● Tareas y ejercicios:
**a)** Transcribe sin cambios el fragmento del texto de lectura que va desde "En septiembre de" hasta "con un 48 %.".
**b)** Enumera los presidentes de la clasificación de Mitofsky de septiembre de 2013 que recoge el texto de lectura, cada uno con su porcentaje de aprobación.

● Texto de lectura:

En septiembre de 2013 la firma consultora internacional Mitofsky, según publicación de la revista Forbes de México, colocaba a Danilo Medina como el presidente más popular de América Latina con un 88 % de aprobación, seguido de Rafael Correa con un 84 %, Ricardo Martinelli con 69 %, Daniel Ortega con un 66 %, Mauricio Funes con un 64 %, Enrique Peña Nieto con un 56 % y Nicolás Maduro con un 48 %.
Cinco años más tarde, este es el cuadro: Rafael Correa en proceso de investigación; Ricardo Martinelli actualmente preso en Panamá; Daniel Ortega en el umbral de una insurrección civil; Mauricio Funes, exiliado en Nicaragua con un proceso judicial abierto por corrupción en su país; Enrique Peña Nieto termina su mandato con un precario 20 % de aprobación y abatido por los escándalos; Nicolás Maduro, aislado, aborrecido y gobernando por decretos.
Siempre sostuve que una cuota esencial de la popularidad del presidente Medina era prestada y respondía al odio que en su momento avivaba Leonel Fernández en los estamentos medios. Joao Santana, su estratega estrella, estudió “molecularmente” a Fernández para convertir a Medina en su negación genética. Así, más que una propuesta fundada en sus propios atributos, Medina era una construcción artificiosa fabricada con los despojos de Leonel; en ese diseño el presidente era el hombre cercano, pragmático, ético y sencillo; un prototipo mercadológico opuesto al hombre distante, conceptuoso, indulgente y posado que encarnaba Leonel Fernández.
En la medida en que Fernández perdía gravitación y recuerdo públicos, el presidente cimentaba su propia personalidad y ya para la reelección la comparación, sensiblemente diluida, devenía en ineficaz. De modo que la táctica de Joao Santana fue asestarle un nocaut de primer asalto a Fernández con una trama de anulación de golpes bajos. Cuando el expresidente vino a reaccionar ya había anochecido. El partido era del presidente Medina y el poder aplastó a un Leonel Fernández contraído. Con esa arremetida, Medina, un hombre de ciegos rencores, le recordó a su rival que el poder era para usarlo como una vez lo hicieron en su contra cuando dijo: “El Estado me venció”.

● Datos proporcionados:
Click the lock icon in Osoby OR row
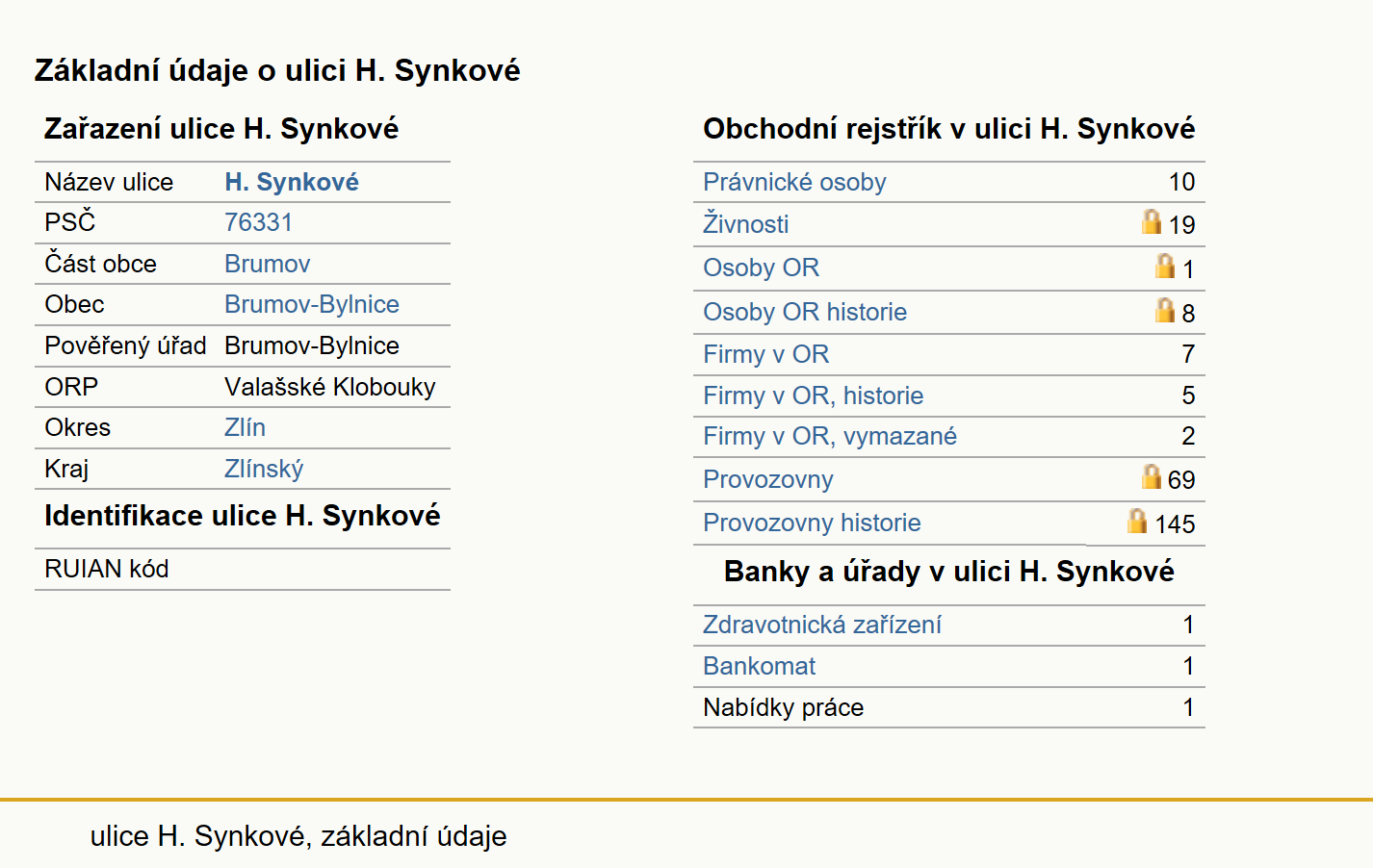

● Respuestas esperadas:
**a)**
En septiembre de 2013 la firma consultora internacional Mitofsky, según publicación de la revista Forbes de México, colocaba a Danilo Medina como el presidente más popular de América Latina con un 88 % de aprobación, seguido de Rafael Correa con un 84 %, Ricardo Martinelli con 69 %, Daniel Ortega con un 66 %, Mauricio Funes con un 64 %, Enrique Peña Nieto con un 56 % y Nicolás Maduro con un 48 %.

**b)**
- Danilo Medina: 88 %
- Rafael Correa: 84 %
- Ricardo Martinelli: 69 %
- Daniel Ortega: 66 %
- Mauricio Funes: 64 %
- Enrique Peña Nieto: 56 %
- Nicolás Maduro: 48 %